In December, two Clinton Iowa volunteers resigned after forwarding a hoax e-mail that falsely said Mr Obama is a Muslim possibly intent on destroying the US. Mr Obama is a member of the United Church of Christ and says he has never been a Muslim.
"People are acting as if he (Obama) is an Islamic Manchurian Candidate," said Senator John Kerry, an Obama supporter, in a reference to the Cold War film.
This weekend saw both sides abruptly sharpen their rhetoric.

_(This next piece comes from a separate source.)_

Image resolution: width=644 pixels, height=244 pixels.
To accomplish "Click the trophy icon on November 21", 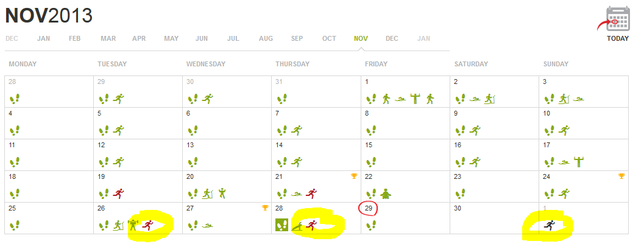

Mrs Clinton mocked Mr Obama's rhetorical style, branding him unrealistic.
Mr Obama, meanwhile, accused Mrs Clinton of backsliding over a free trade agreement, NATFA, she had supported when her husband as president.
Picture of traditional garb drew no flak at the time Chris Stephen MY FIRST brush with Obama-mania came in 2006, when I was researching a story on war crimes in Uganda.
I arrived in Kenya at the same time Mr Obama was in town for the visit in which the controversial picture was later snapped.
We shared the same hotel, ringed with security guards and wellwishers for what was, for Kenyans, a magic moment – an official visit by the first US senator, not just African-American, but of Kenyan descent.
The road to the village of his relatives in the western town of Nyangoma Kogalo had been specially upgraded for his motorcade and the local beer, Senator, had been renamed "Obama".
Across the capital, Nairobi locals sported T-shirts with "Welcome Home" emblazoned across them.
Mr Obama highlighted Aids awareness, earning plaudits for taking an Aids test in a clinic in Kisumu, one of the worst-hit regions, to encourage others to follow suit.
Kenya, once a British colony, is mostly Christian but about 20 per cent of the population, living along the coast, is Muslim.
Relations between Christians and Muslims in Kenya are good, despite grumblings by Muslims that the tribal culture among the ruling clans denies them their share of government jobs.
It was during a visit to ethnic Somalis among this community that the photograph of him in traditional garb was taken, though at the time it excited no criticism from the mostly Christian media.
The big difference between Obama-mania then and now is that the senator was keen to play down expectations, warning Kenyans that they should not expect a rush of aid as a result of his visit.
"There is a sense that somehow I can deliver the largesse of the US government," he told the press.